Supplied records:
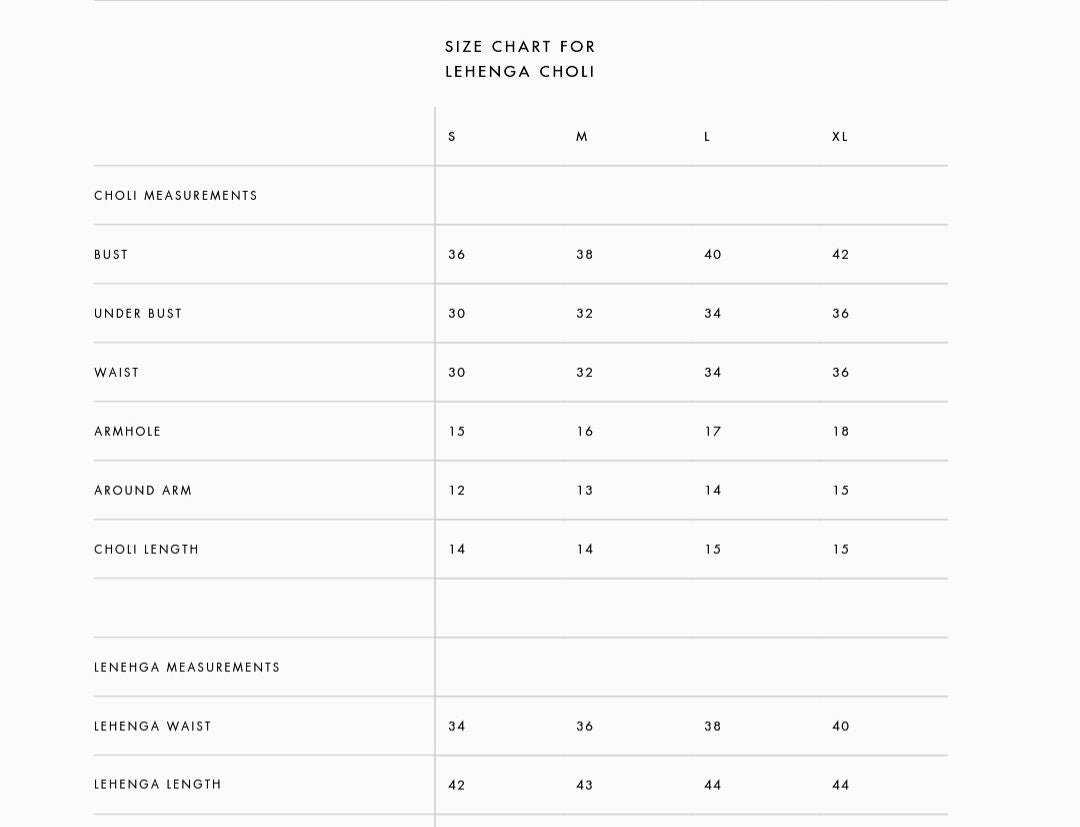Select the Lehenga Waist value for size M
1080x827 pixels.
pos(585,727)
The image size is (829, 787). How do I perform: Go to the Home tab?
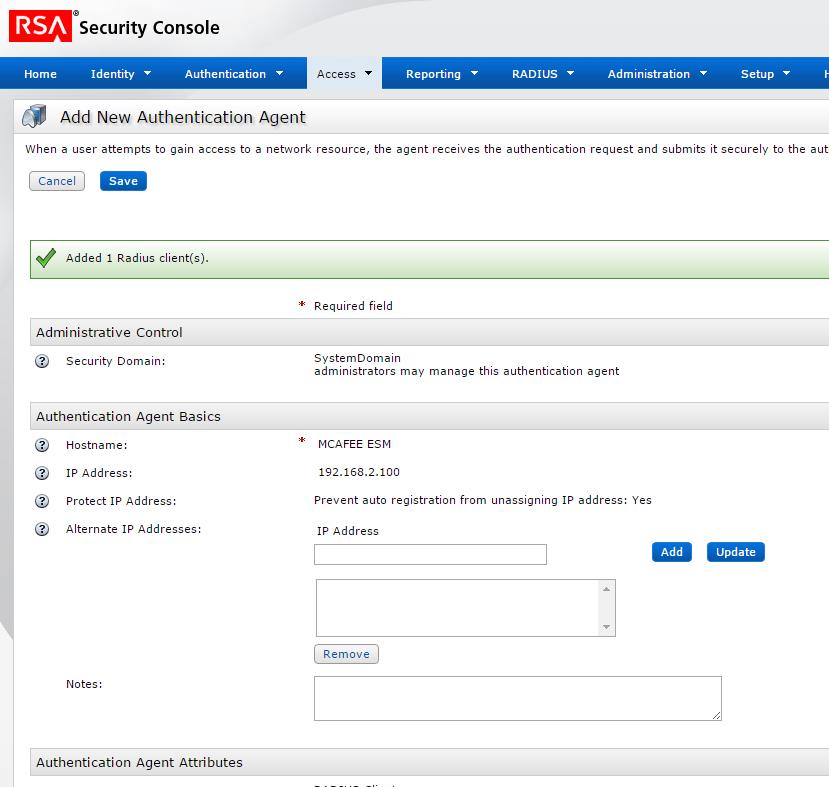40,73
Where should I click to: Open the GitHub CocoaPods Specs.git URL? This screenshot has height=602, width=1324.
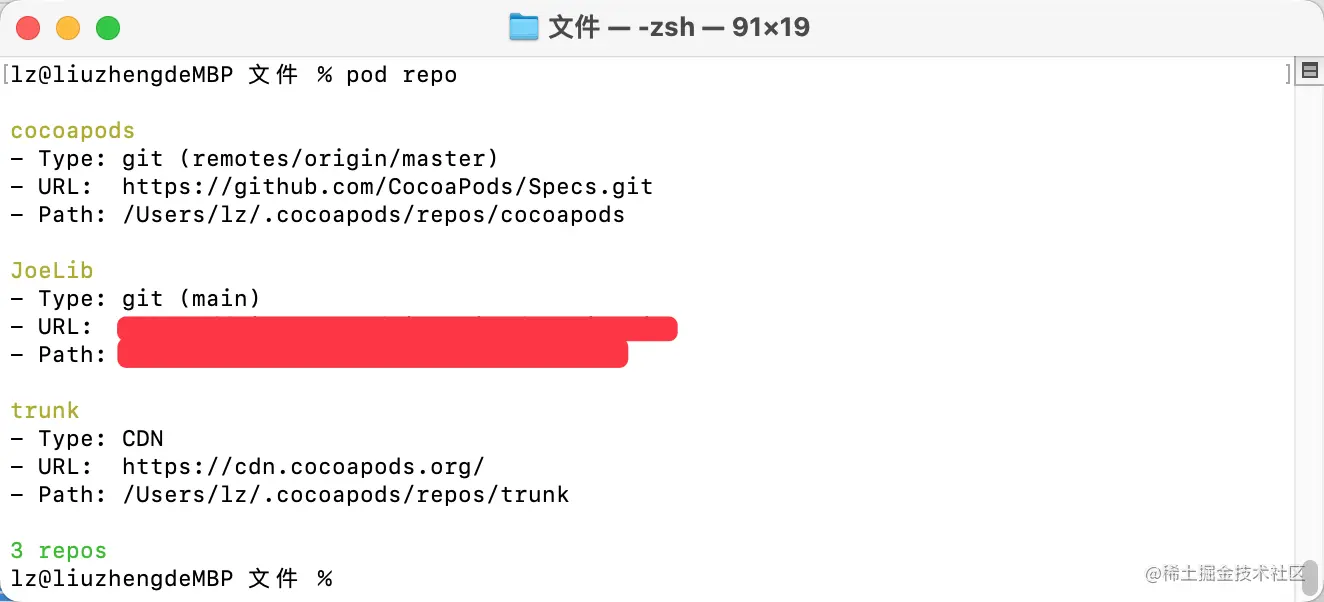387,186

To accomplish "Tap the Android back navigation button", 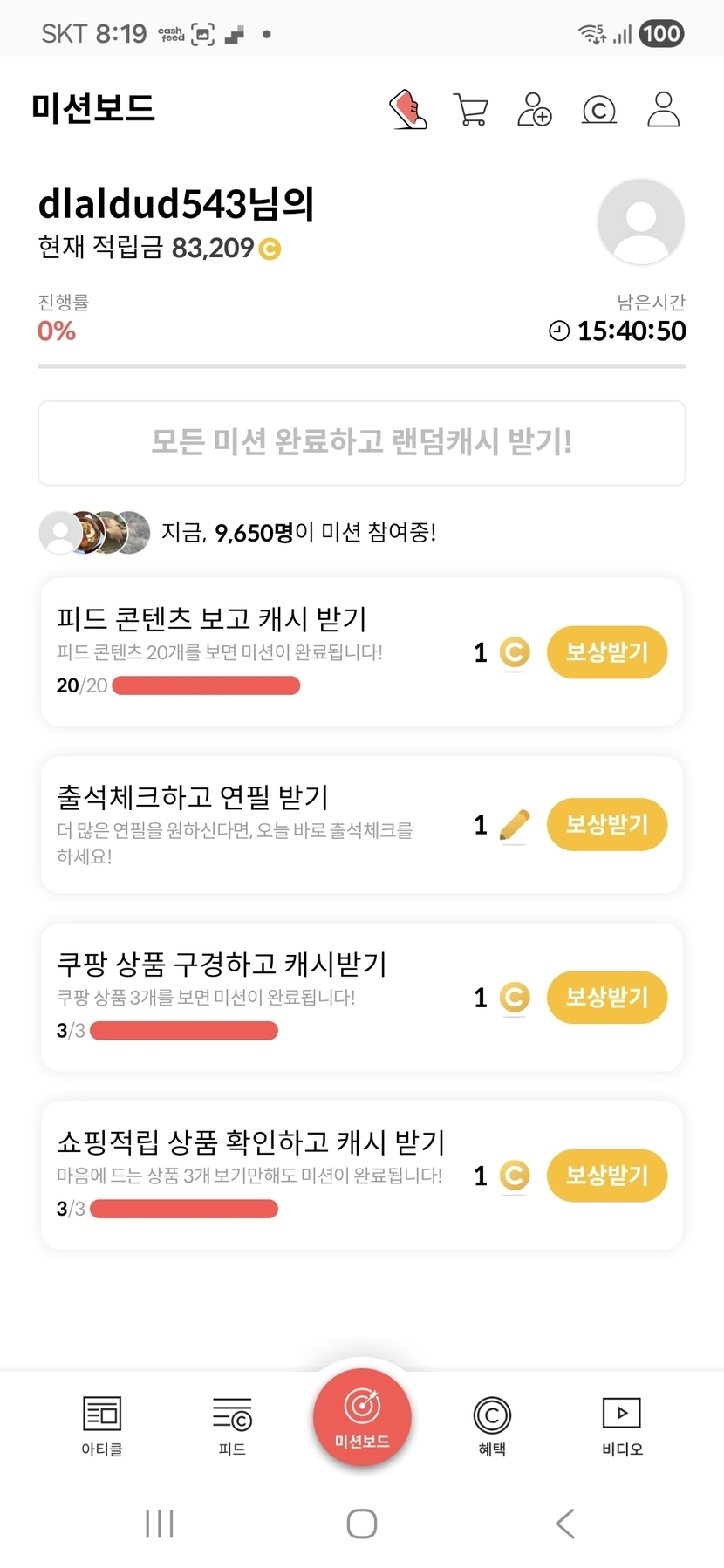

Work required: Copy out, unchanged, the span of lines beginning with the one that includes "The image size" and running through the final line of the material above. Leave the pictures out.

Task answer:
The image size is (829, 787). How do I perform: Go to the Home tab?
40,73
Where should I click to: Open the GitHub CocoaPods Specs.git URL? This screenshot has height=602, width=1324.
387,186

To accomplish "Tap the Android back navigation button", 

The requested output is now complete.